■ **Work task 1**:
Answer these questions about the patent excerpt, one line each:
(a) In Example 8, how much ethanol vapor were the microspheres exposed to, and at what temperature?
(b) At what temperature were the microspheres in Example 10 exposed to the ethanol vapor?
(c) Which three compounds does claim 5 name?
■ **Work task 2**: Quote the patent excerpt word for word, everything from "To evaluate the" down to "after 141 days.".

Example 8: microspheres of a mixture of 10% 17 beta estradiol and 90% cholesterol

Microspheres of this mixture were obtained by melting the components together, spraying them into droplets and congealing into microspheres as described in the above examples. Initially, they were shown to contain high levels of amorphous material.

When these microspheres were placed in an approximately 7.0 liter receiver and exposed to 8ml of ethanol vapor stored in a porous cellulosic material at 5 ℃ for 24 hours, the original amorphous microspheres were completely crystallized in the presence of the vapor.

The microspheres were subsequently vacuum dried at 60 ℃ for 24 hours with less than 0.01% ethanol remaining in the microspheres.

To evaluate the stability of the crystalline microspheres, they were placed in an aqueous solution at 40 ℃ and observed by an optical microscope after 141 days.

Example 9: microspheres of a mixture of 95.2% progesterone and 4.8% 17 β estradiol

Microspheres of this mixture were obtained by melting the components together, spraying them into droplets and congealing into microspheres as described in the above examples. Initially, they were shown to contain high levels of amorphous material.

When the microspheres were placed in an approximately 7 liter receiver and exposed to 2ml of ethanol vapor stored in a porous cellulosic material at 20-25 ℃ for 24 hours, the original amorphous microspheres were completely crystallized in the presence of the vapor.

The microspheres were subsequently vacuum dried at 60 ℃ for 24 hours with less than 0.01% ethanol remaining in the microspheres.

Example 10: microspheres of a mixture of 60% progesterone and 40% cholesterol

Microspheres of this mixture were obtained by melting the components together, spraying them into droplets and congealing into microspheres as described in the above examples. Initially, they were shown to contain high levels of amorphous material.

When the microspheres were placed in an approximately 7 liter receiver and exposed to 2ml of ethanol vapor held in a porous cellulosic material at 30 ℃ for 24 hours, the original amorphous microspheres were completely crystallized in the presence of the vapor.

The microspheres were subsequently vacuum dried at 60 ℃ for 24 hours with less than 0.01% ethanol remaining in the microspheres.

It is thus clear that the process of the present invention is broadly applicable to the formation of stable crystalline particles, microspheres and pellets of various organic compounds and mixtures that retain their shape in aqueous solution. The method of the invention should therefore have important applications in the manufacture of medicaments and pharmaceutical compositions, particularly when the treatment requires administration of the medicament in the form of a sustained release formulation.

While certain embodiments of the present invention have been illustrated and described herein, it will be obvious to those skilled in the art that various changes can be made in the crystallization process described without departing from the spirit and scope of the invention.

Claims (7)

1. A storage-stable, uniformly shaped particle comprised of an allotropic organic compound having uniform crystalline characteristics and a multiple crystalline domain structure, which organic compound retains said crystalline characteristics and said particle retains said uniform shape when stored in an aqueous medium for at least about one month.

2. The particle of claim 1, wherein the desired crystalline form of at least one of the allotropic organic compounds is a hydrate.

3. The particles of claim 1, wherein at least one of said allotropic organic compounds is a steroid or a sterol.

4. The particles of claim 3 wherein the steroid or sterol is selected from the group consisting of 17- β -estradiol, estrogen, testosterone, progesterone, cholesterol and mixtures thereof.

5. The particle of claim 1, wherein said at least one said allotropic organic compound is astemizole, cisapride, or oxazimide.

6. The particles of claim 1 wherein one or more of said compounds is a steroid or a sterol and one or more of said compounds is selected from the group consisting of oxamidines, nifedipine, astemizole and cisapride.

7. The particles of claim 1, wherein one of the allotropic organic compounds is cholesterol.

■ **Data excerpt**:
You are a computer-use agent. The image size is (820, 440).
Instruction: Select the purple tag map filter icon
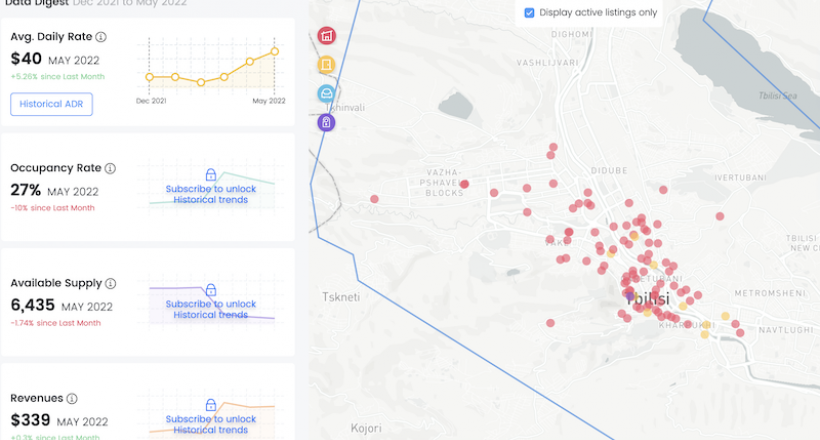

■ **Written answer 1**:
(a) 8ml of ethanol vapor, at 5 ℃.
(b) 30 ℃.
(c) Astemizole, cisapride, and oxazimide.

■ **Written answer 2**:
To evaluate the stability of the crystalline microspheres, they were placed in an aqueous solution at 40 ℃ and observed by an optical microscope after 141 days.